Saturday

Jan. 25, 2003

Coda

by Mark Perlberg

SATURDAY, 25 JANUARY 2003
Listen
(RealAudio) | How to listen

Poem: "Coda," by Mark Perlberg from The Impossible Toystore (Louisiana State University Press).

Coda
      for my mother

When I was six or seven
you stopped singing
as you moved about the house
as you dressed for evening

I'll see you again whenever
spring breaks through again
Time will lie heavy between

Remember the night

You played the piano
a piece with vivid Spanish
figures

I recall the fringed peach shall
on the polished mahogany
When did you learn to play
you must have spent hours practicing
Why did you stop singing

If I had thought to ask
these questions when I was older
could you have found a way
to answer



It's the birthday of Virginia Woolf, born Virginia Steven in London, England (1882).

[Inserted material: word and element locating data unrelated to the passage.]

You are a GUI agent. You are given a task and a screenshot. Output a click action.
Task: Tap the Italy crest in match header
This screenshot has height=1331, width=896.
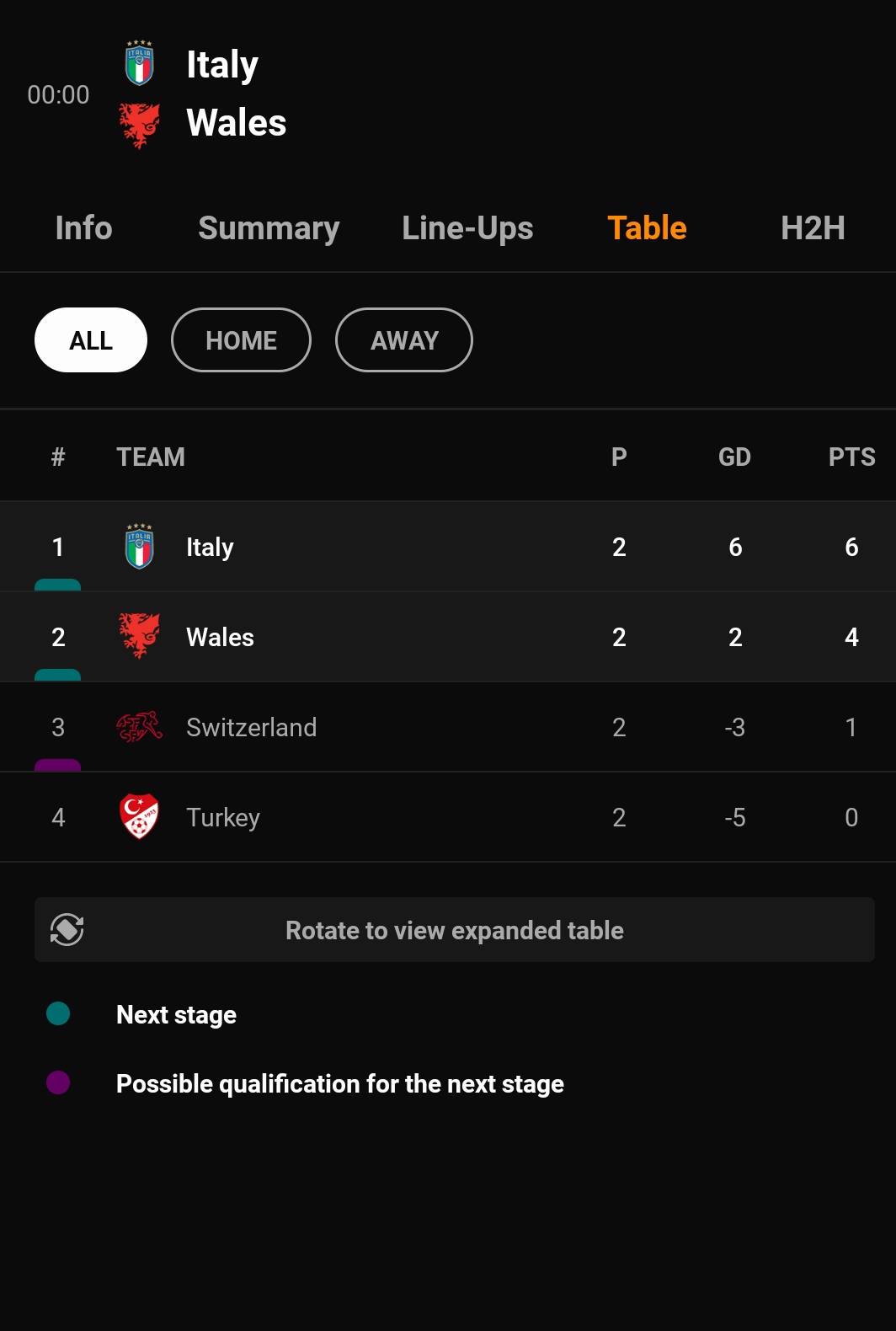139,63
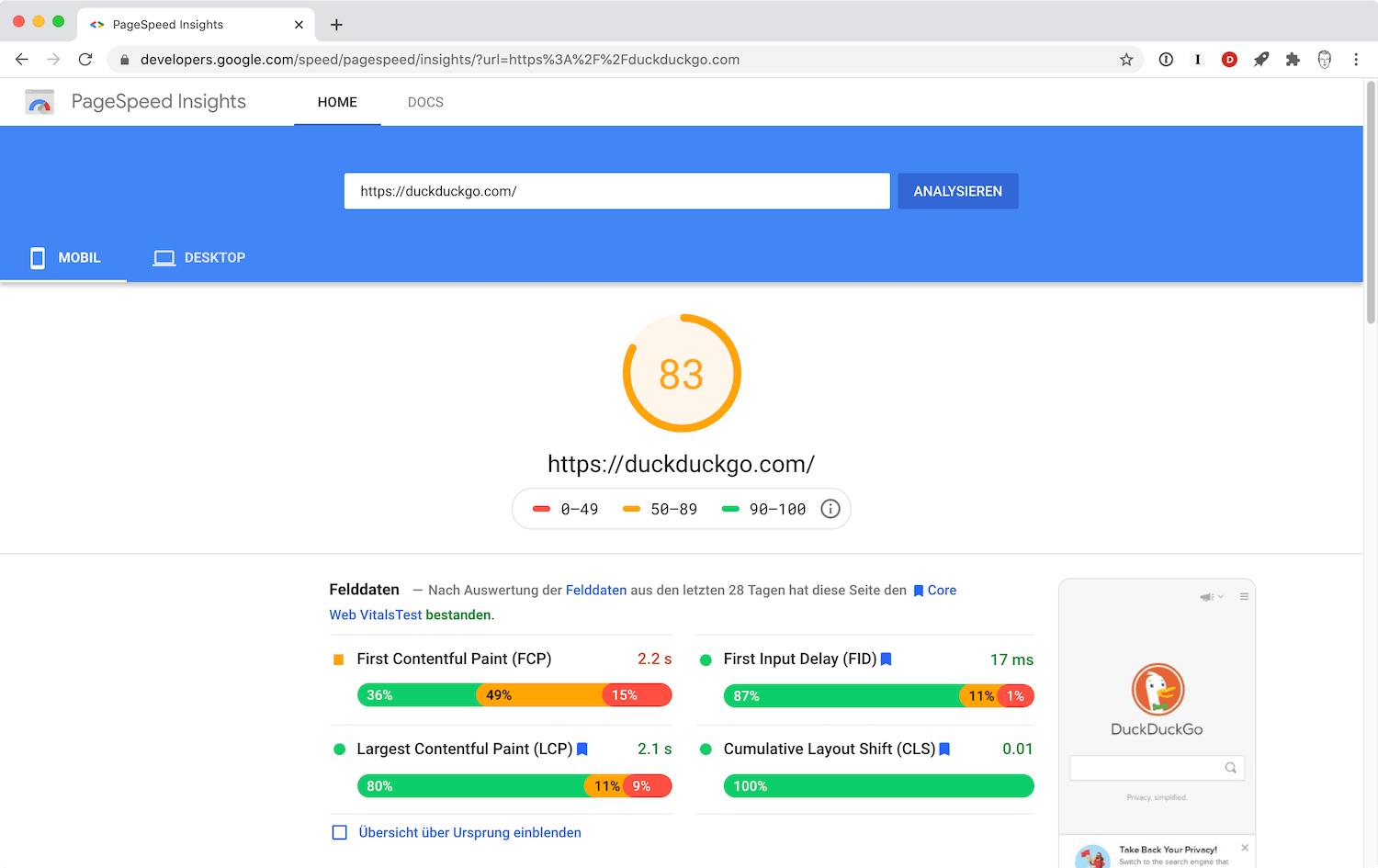The height and width of the screenshot is (868, 1378).
Task: Enable 'Übersicht über Ursprung einblenden' checkbox
Action: (x=339, y=832)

Her father was the editor of a popular series of reference books, The Dictionary of National Biography, and Woolf later said that she had been cramped in the womb by the weight of those heavy volumes. From an early age, her father gave her access to his extensive library, and he taught her, "To read what one liked because one liked it, never to pretend to admire what one did not." After the death of both her parents, she moved with her siblings into the unfashionable but cheap neighborhood of Bloomsbury, which soon became the literary and intellectual center of England. Woolf's brother hosted evening meetings that came to include D. H. Lawrence, T.S. Eliot, Aldous Huxley, and others. Woolf suffered most of her life from bouts of depression, and one doctor prescribed long walks as a remedy. It was on these walks that she conceived of many of her novels, including Mrs. Dalloway (1925) and To the Lighthouse (1927). These novels employed a new brand of stream of consciousness, distinct from James Joyce and others. She said, "On the outskirts of every agony sits some observant fellow who points."

It's the birthday of poet Robert Burns, born in Alloway, Scotland (1759). The son of a poor farmer, he followed his father's example and spent the first half of his life engaged in the back-breaking labor of pre-modern farming. People in his village thought he was odd because he always carried a book, and they disapproved when they saw him reading as he drove his wagon slowly along the road. He got into trouble with the family of a girl named Jean Armour, who had become pregnant. He'd left another woman after she had become pregnant, but he loved Armour and didn't want her to suffer the indignities of being an unwed mother. Burns pursued a career as a poet and became known for his conversational poems about Scottish life in books like Poems, Chiefly in the Scottish Dialect (1786). He and his wife had nine children, the last one born on the day of Burns's funeral.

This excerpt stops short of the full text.